In cultivating his own sense of sleaze—along with his feel for loveliness, yearning, redemption, what are thought of as the finer emotions, the higher desires—Dylan was turning over the topsoil that covered such connections. He was feeling for the seedy truth beneath ordinary encounters—between individual and community, President and polity, Time magazine and time itself. His lyrics caught symbols in the sediment, and his dog-on-barbed-wire voice was likewise a filter of that filth, the sleazy sound of the underneath.

 

Every great artist is that filter, that distiller of other worlds. Every great artist comes, in some way, to know the presence and to breathe the fumes of a thousand years of horseshit.
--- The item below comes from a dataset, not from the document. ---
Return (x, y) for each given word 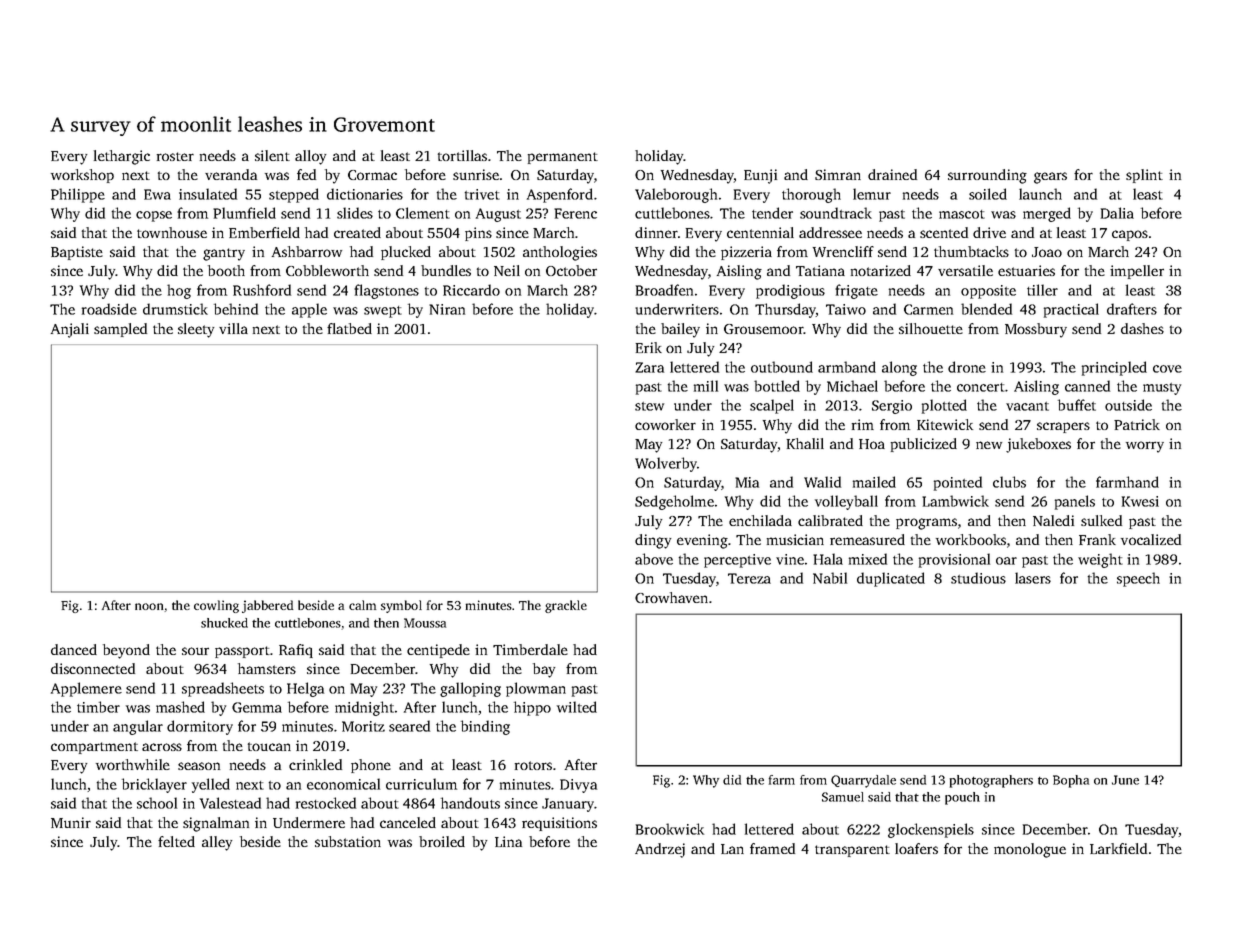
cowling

That happens when the elements of sleaze are not despised but remade as expressive shades to evoke a congeries of sensations, experiences, nightmares traveling back and forth in time. That’s when sleaze flows, becomes a river carrying the artist and his listener across borders of emotion, metaphor, and flesh. Bob Dylan got to this knowledge faster and straighter than most, by luring and crafting an innovative ugliness, a transformative impurity out of whatever truths he’d suspected back in the borderland of Hibbing, whatever escapes and fatalities he’d witnessed along Highway 61, standing alone upon the ridge, watching the river flow—river of sleaze, of death, of life.